### ОБЯЗАТЕЛЬНЫЕ ЗАДАНИЯ
A) Как называется книга, о которой говорится в тексте о шоу-бизнесе, и какой у неё подзаголовок?
B) Верните точно отрывок из текста о шоу-бизнесе: от слов «Я бы никогда не выступил против парней, одареннее» до слов «что они делают.» включительно.

### ТЕКСТ ДЛЯ РАЗБОРА
* * * *

Я бы никогда не выступил против Паши Воля, Мартиросяна, Урганта и компании, которые богаче меня в 50 раз. Значит, так тому и быть.
Я бы никогда не выступил против парней, одареннее меня, и людей, которые работают круглые сутки, например, Малахова и Нагиева, хотя я ничего не понимаю из того, что они делают.
Как бы я хорошо ни отзывался об артисте, делать этого ни в коем разе нельзя, если речь, конечно, не идет о человеке такого масштаба, как Стиви Уандер или – в наших палестинах – о Валере Меладзе, у которых есть и профессионализм, и самоирония. К остальным нашим артистам относится поговорка, коей меня кормили в армии: «Куда солдата ни целуй, все равно получишь х*й!» Ибо артисты наши: а) неблагодарные существа; б) существа с обледеневшим и отсутствующим напрочь интеллектом.
Я написал книгу, которая пародийно называется «Я», подзаголовок у нее «Отчаянная публицистика». Артисты мало того не поймут, каким слогом она написана (для этого нужно уметь писать хотя бы «маму» и «раму» без ошибок, а они этого не умеют), но самое смешное, что никто даже не поймет, хвалил я их или ругал. А все потому, что 99 человек из 100 в нашем шоу-бизнесе – это инфузории-туфельки. Я пытался подойти к ним с любого боку: пытался с ними дружить, пытался помогать, пытался понять их… Но как можно понять тараканов?

* * * *

### ФРАГМЕНТЫ ЗАПИСЕЙ

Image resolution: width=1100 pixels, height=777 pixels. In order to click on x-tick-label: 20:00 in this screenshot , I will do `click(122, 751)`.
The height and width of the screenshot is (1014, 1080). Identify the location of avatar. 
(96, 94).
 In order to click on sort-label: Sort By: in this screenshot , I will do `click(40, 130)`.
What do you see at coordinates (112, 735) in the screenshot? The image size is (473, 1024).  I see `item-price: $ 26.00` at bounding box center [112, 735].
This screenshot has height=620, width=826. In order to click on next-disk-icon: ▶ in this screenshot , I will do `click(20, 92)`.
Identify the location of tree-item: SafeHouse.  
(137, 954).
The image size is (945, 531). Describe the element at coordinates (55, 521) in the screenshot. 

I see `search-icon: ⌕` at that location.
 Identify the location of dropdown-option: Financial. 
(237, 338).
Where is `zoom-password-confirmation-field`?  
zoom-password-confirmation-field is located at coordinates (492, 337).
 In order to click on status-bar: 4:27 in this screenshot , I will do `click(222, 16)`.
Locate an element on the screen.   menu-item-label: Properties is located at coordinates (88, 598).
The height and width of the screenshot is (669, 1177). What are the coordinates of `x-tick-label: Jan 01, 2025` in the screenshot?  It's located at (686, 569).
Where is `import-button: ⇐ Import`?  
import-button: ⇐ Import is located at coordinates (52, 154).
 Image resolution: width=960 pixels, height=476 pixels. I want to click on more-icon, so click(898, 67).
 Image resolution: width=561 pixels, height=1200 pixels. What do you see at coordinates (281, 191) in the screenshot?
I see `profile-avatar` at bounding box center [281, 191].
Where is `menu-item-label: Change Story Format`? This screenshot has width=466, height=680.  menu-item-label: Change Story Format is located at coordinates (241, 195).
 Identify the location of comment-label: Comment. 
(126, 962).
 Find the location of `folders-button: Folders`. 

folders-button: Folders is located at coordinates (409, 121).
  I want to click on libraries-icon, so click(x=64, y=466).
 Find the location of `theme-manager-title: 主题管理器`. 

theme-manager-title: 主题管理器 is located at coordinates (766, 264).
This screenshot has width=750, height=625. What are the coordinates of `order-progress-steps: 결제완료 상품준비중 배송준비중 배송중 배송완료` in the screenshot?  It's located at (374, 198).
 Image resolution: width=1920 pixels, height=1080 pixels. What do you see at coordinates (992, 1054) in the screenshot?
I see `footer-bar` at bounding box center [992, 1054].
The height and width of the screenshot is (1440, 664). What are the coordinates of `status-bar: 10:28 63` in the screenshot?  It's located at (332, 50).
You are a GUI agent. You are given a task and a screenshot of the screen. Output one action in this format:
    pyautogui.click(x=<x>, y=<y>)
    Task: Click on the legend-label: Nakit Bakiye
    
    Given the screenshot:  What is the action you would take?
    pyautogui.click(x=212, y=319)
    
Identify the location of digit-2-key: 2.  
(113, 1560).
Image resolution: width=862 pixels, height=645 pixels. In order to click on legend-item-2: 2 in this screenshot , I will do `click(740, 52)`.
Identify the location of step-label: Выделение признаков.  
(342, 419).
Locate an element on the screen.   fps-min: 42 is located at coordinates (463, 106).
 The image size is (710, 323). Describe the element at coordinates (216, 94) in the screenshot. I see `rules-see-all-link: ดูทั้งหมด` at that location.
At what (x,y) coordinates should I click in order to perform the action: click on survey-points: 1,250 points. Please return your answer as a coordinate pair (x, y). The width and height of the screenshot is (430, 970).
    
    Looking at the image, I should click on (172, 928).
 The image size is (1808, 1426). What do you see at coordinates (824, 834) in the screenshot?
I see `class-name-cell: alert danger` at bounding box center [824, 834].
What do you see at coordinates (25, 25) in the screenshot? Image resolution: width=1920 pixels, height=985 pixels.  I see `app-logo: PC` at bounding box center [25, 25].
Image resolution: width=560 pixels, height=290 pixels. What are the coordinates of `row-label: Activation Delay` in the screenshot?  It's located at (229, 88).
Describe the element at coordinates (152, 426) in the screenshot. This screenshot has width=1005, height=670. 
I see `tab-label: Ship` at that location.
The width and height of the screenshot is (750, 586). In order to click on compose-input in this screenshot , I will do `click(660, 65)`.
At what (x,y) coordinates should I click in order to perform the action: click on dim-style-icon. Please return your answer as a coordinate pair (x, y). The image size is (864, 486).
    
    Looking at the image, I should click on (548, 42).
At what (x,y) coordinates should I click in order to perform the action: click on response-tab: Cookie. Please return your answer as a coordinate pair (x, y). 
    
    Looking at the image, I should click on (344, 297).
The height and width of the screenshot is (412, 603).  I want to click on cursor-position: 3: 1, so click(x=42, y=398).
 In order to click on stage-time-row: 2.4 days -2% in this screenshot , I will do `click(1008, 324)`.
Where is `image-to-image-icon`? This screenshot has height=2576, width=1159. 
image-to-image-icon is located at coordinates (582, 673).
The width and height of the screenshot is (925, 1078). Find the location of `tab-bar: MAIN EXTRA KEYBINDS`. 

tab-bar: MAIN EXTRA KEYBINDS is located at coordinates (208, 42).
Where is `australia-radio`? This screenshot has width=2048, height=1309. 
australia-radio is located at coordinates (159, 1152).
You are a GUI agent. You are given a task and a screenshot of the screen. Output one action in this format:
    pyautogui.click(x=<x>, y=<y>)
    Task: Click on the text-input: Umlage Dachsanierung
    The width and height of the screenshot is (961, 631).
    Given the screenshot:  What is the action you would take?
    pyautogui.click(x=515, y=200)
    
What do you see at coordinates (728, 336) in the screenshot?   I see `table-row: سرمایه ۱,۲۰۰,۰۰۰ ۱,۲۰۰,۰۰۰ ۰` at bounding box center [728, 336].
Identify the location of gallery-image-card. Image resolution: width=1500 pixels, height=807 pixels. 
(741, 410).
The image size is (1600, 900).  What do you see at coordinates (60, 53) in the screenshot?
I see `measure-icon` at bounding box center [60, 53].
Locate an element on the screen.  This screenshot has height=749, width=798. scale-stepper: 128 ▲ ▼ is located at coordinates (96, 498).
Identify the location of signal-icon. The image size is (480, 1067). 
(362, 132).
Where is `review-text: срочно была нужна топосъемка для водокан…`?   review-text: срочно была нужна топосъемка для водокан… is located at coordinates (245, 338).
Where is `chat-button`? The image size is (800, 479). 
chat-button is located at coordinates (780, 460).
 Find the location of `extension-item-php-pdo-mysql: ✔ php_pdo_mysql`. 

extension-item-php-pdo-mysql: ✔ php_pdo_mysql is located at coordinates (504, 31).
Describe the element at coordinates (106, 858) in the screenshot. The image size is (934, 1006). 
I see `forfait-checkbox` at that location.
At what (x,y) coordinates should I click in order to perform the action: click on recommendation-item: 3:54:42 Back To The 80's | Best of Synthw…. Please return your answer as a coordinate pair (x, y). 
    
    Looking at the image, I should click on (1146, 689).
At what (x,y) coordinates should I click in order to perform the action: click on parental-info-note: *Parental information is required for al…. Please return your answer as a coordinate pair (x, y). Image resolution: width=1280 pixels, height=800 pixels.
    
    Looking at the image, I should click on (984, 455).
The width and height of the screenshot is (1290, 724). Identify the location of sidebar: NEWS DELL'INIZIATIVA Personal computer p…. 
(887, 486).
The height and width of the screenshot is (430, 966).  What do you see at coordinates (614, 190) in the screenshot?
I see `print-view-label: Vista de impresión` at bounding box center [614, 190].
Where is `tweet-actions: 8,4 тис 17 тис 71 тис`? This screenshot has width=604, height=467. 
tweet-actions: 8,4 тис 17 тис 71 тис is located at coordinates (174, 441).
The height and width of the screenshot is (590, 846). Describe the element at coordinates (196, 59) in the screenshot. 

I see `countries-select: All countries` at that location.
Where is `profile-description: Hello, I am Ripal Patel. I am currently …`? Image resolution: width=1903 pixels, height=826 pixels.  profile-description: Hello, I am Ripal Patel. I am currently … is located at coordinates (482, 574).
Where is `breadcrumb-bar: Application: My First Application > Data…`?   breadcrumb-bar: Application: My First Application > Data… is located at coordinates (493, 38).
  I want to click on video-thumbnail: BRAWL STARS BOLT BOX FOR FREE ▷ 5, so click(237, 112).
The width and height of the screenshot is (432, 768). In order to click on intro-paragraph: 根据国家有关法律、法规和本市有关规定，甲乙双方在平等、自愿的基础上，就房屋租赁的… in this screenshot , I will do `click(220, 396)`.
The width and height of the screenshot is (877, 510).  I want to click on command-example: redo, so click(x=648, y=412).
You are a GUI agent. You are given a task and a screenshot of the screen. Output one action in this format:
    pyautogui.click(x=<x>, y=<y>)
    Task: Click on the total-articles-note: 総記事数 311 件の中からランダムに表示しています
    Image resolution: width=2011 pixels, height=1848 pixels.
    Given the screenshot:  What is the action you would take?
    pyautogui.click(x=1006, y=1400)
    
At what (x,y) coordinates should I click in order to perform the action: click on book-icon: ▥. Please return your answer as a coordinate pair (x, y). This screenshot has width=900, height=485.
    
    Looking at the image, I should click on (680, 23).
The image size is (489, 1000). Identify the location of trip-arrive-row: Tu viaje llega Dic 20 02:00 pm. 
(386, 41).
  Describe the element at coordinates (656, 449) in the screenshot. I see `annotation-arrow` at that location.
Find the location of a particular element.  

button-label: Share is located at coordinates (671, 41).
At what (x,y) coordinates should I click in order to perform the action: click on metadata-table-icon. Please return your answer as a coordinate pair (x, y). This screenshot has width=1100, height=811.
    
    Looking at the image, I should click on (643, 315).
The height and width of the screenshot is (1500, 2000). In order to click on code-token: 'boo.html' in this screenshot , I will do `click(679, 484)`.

* * * *

### ОТВЕТЫ ПО ЗАДАНИЯМ
A) Книга называется «Я», подзаголовок у неё «Отчаянная публицистика».

B)
Я бы никогда не выступил против парней, одареннее меня, и людей, которые работают круглые сутки, например, Малахова и Нагиева, хотя я ничего не понимаю из того, что они делают.